People play bowls by a polling station sign at Birchington Bowls Club in Birchington, south east England, Thursday, May 7, 2015. Polls have opened in Britain’s national election, a contest that is expected to produce an ambiguous result, a period of frantic political horse-trading and a bout of national soul-searching. AP
LONDON — Alan Mak, a former corporate lawyer whose parents emigrated to Britain from southern China, became the first ethnic-Chinese person to be elected to the House of Commons on Friday.
Cambridge-educated Mak, 31, comfortably won the constituency of Havant in southern England for the Conservatives, taking more than 51 percent of the votes cast, according to results from Thursday’s general election.
“I’m honored and delighted to be elected the new member of parliament for Havant,” Mak said in comments published by the Portsmouth News website.
“We had a really strong campaign with lots of support from residents on the doorstep.

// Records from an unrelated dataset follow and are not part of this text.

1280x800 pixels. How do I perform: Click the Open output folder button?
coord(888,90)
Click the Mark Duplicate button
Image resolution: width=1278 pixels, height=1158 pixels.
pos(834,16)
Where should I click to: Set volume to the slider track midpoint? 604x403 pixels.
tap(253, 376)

I’m looking forward to working hard to support everyone in this constituency.”
Mak’s father emigrated to Britain in the 1960s and his mother moved to the country afterwards.

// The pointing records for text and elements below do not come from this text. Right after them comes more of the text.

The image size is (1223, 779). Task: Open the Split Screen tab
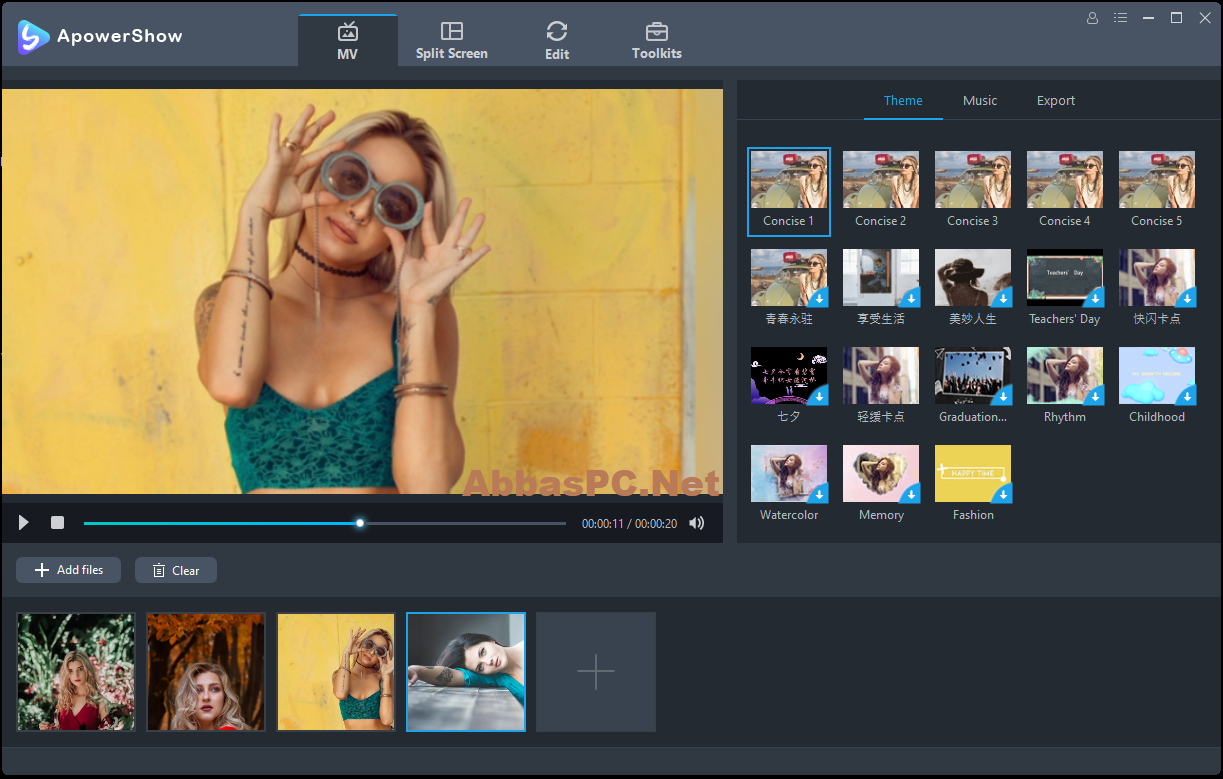click(452, 41)
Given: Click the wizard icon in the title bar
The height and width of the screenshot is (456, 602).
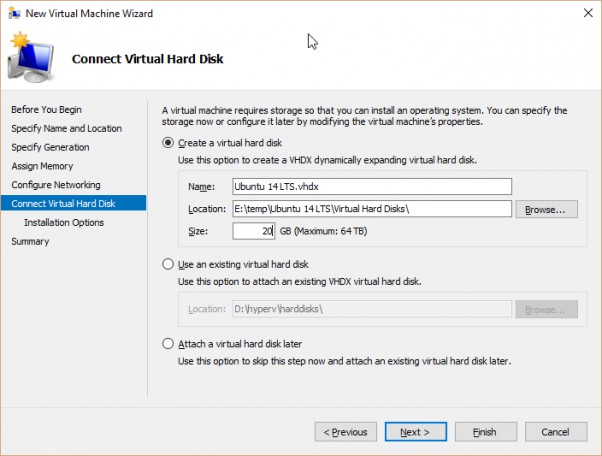Looking at the screenshot, I should click(x=15, y=13).
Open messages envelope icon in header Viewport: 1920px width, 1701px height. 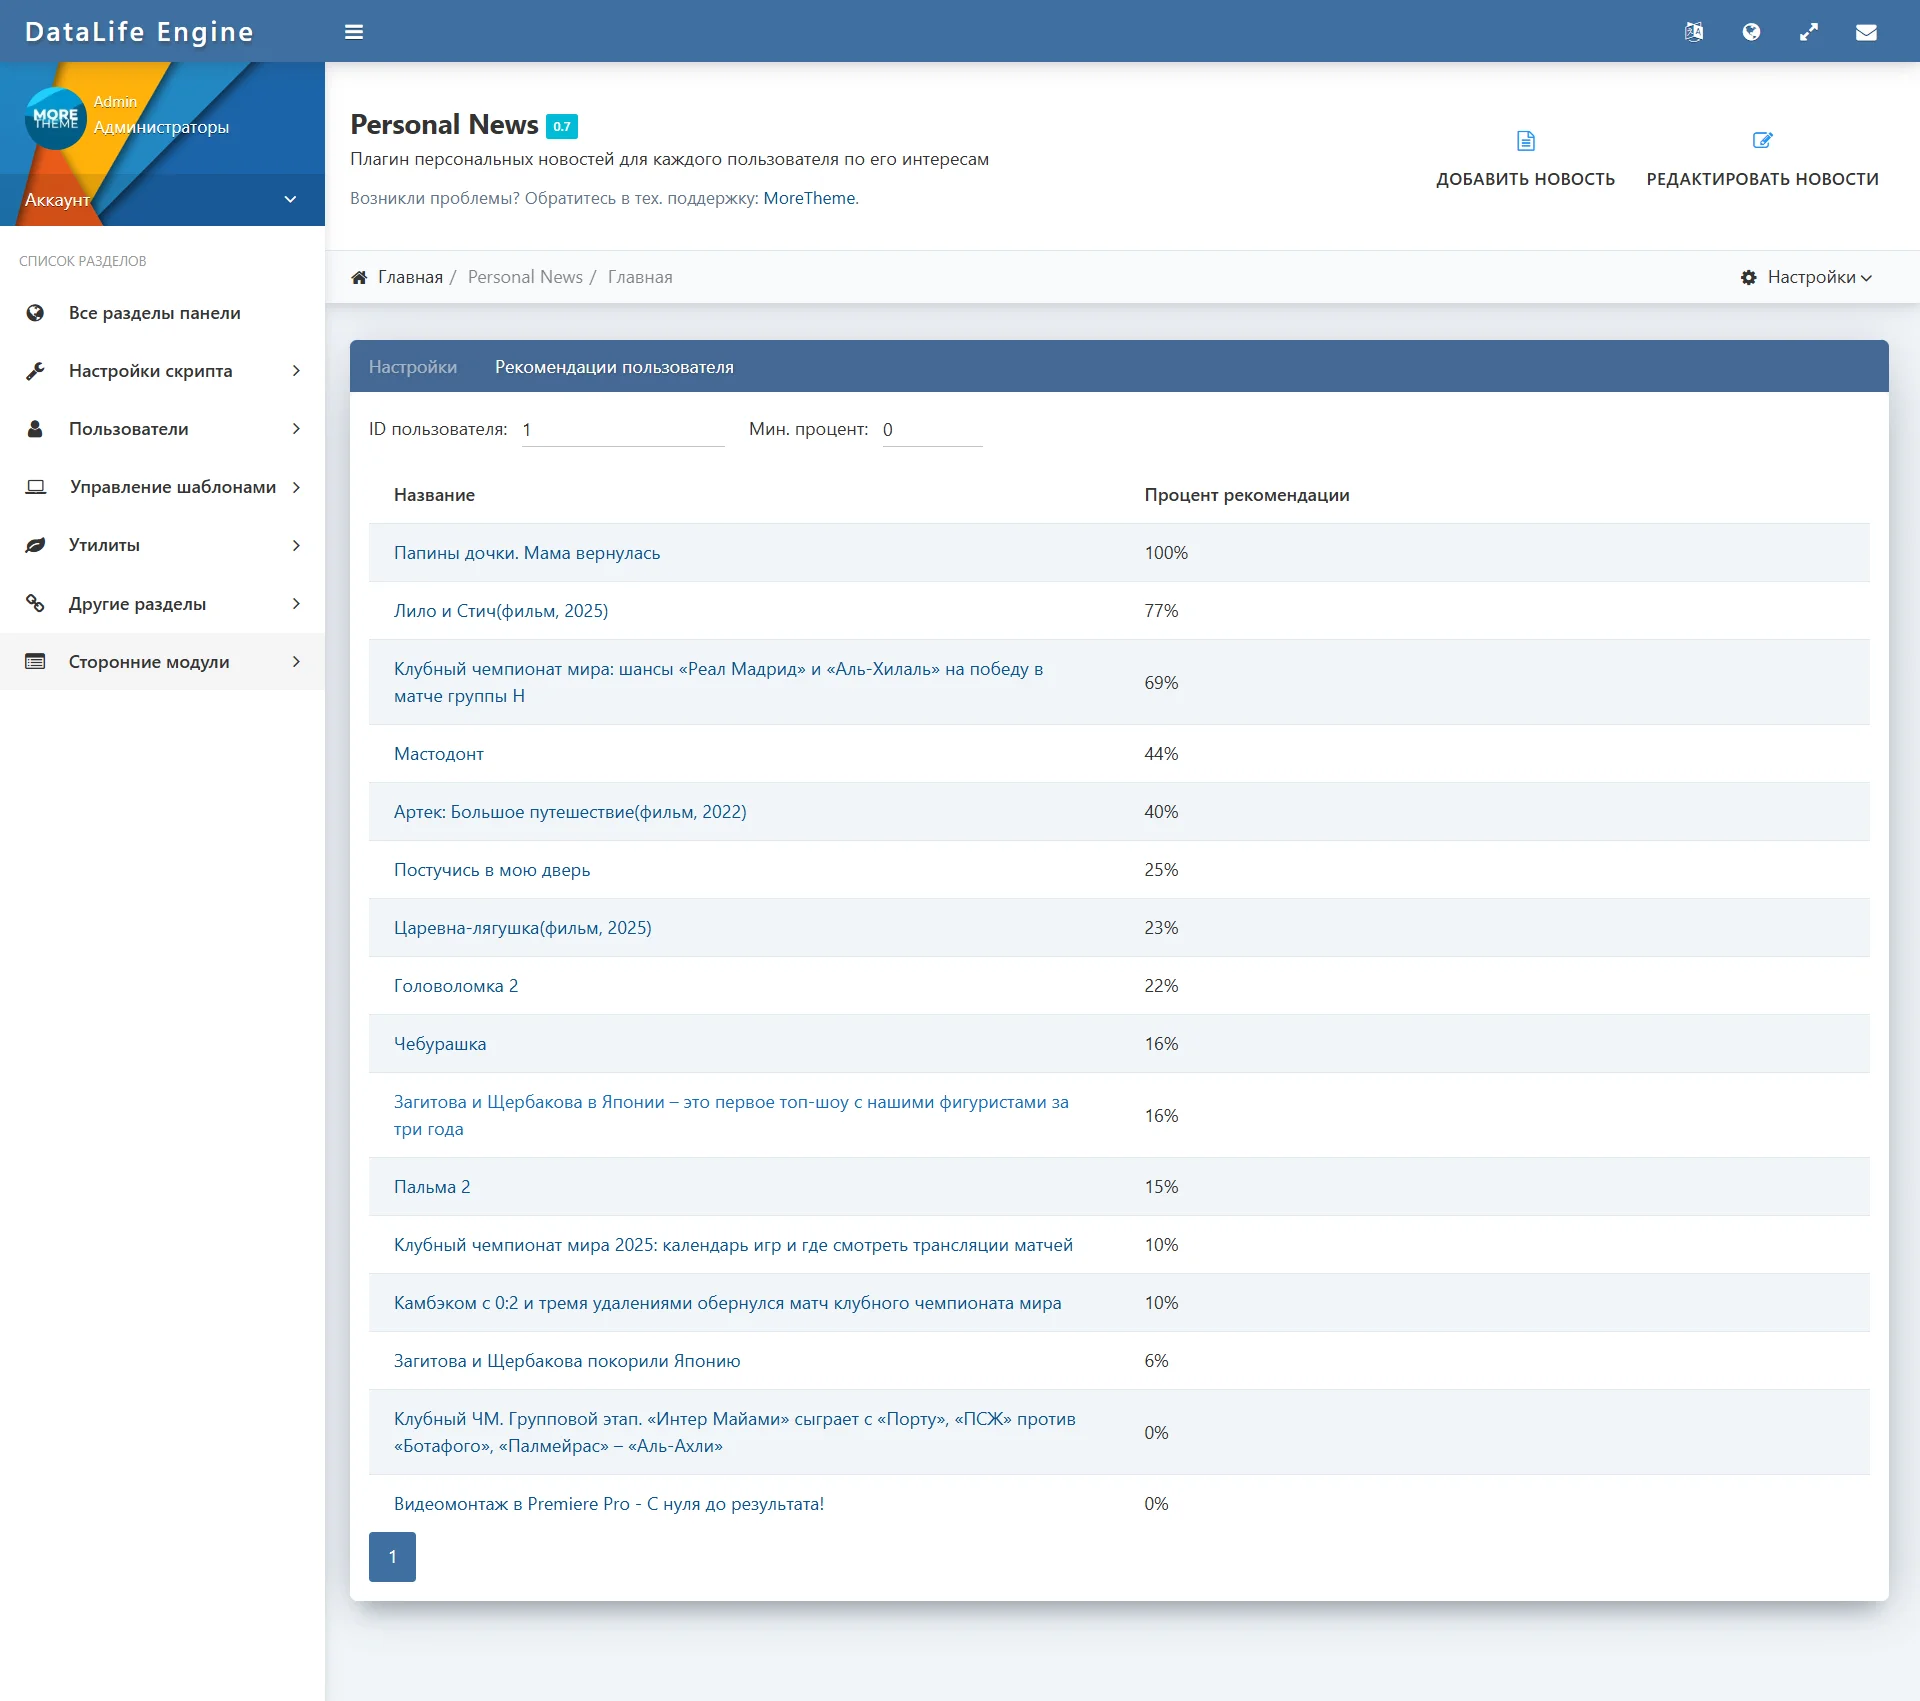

Both were from Guangdong province in southern China, neighboring Hong Kong, he said in an interview with a magazine covering British-Chinese issues.
The couple ran a small takeaway restaurant in the northern city of York, where the newly elected lawmaker was born.

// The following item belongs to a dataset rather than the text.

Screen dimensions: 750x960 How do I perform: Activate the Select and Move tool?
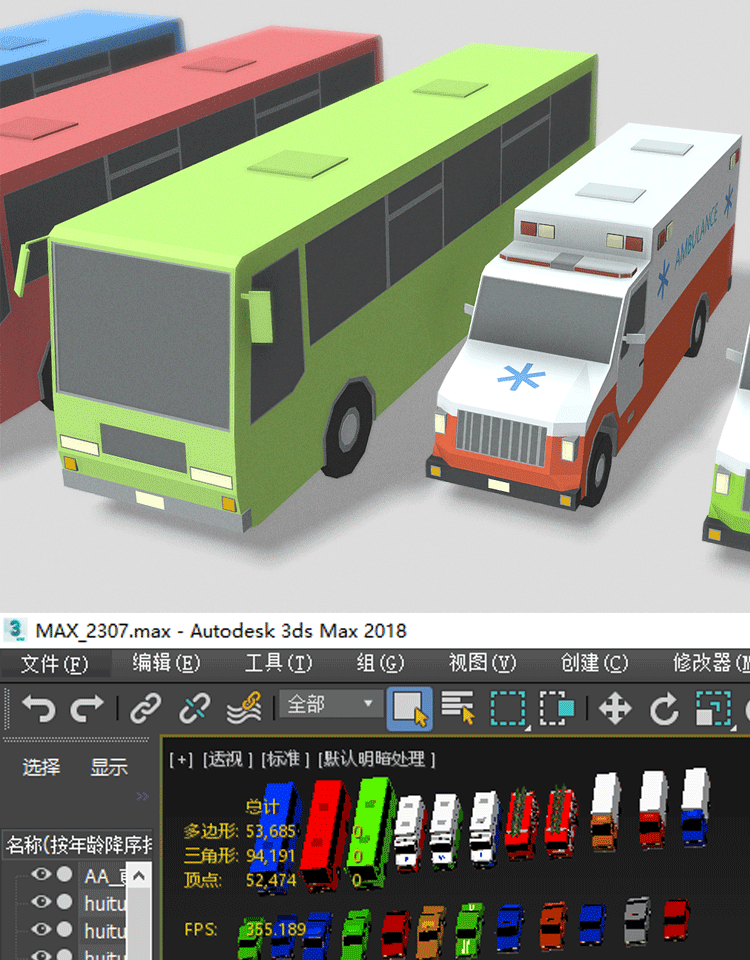click(x=614, y=709)
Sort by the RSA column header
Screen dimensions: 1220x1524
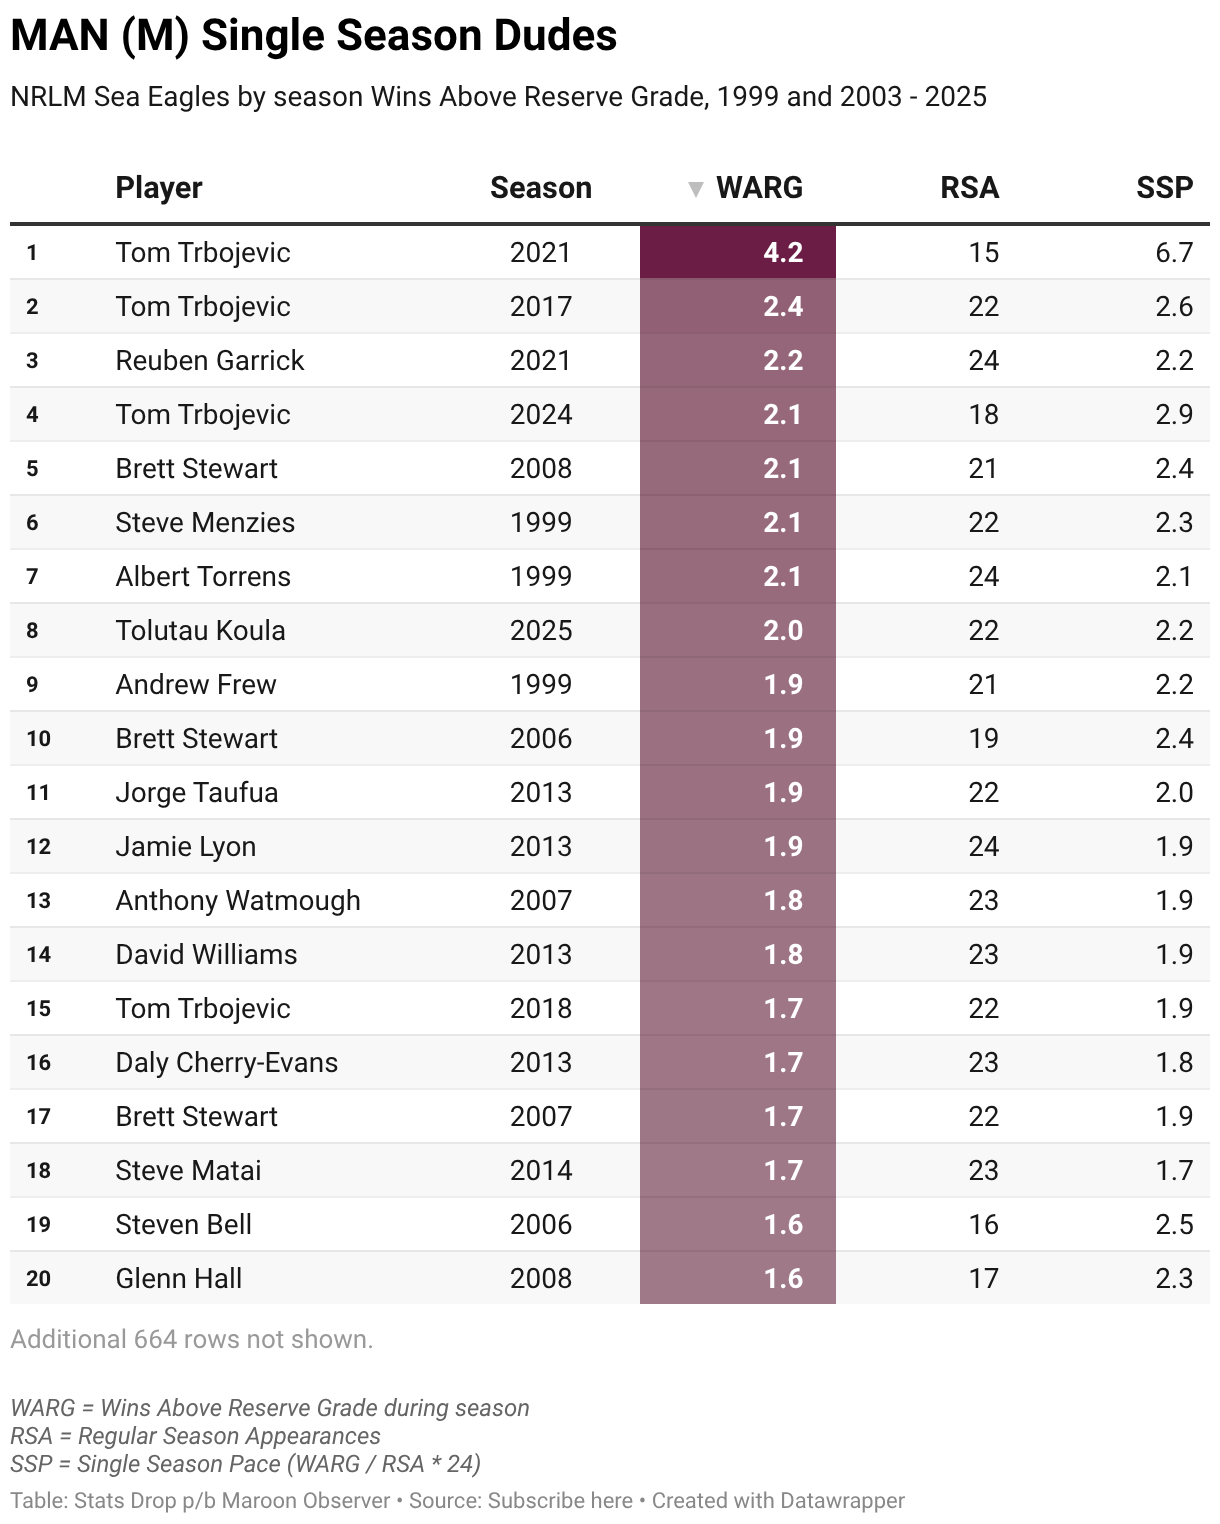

Mak has played down the political impact of his ethnic roots in recent interviews.
“I certainly have no interest in what people in Hong Kong or China think of me, because I am not representing them,” he told Hong Kong’s South China Morning Post this month.
“I am representing the people of Havant.”
The SCMP said Mak was one of 11 ethnic-Chinese candidates vying for seats in parliament, and was the only one elected so far.
Just under one percent of Britain’s population is ethnic-Chinese, according to the country’s 2011 census.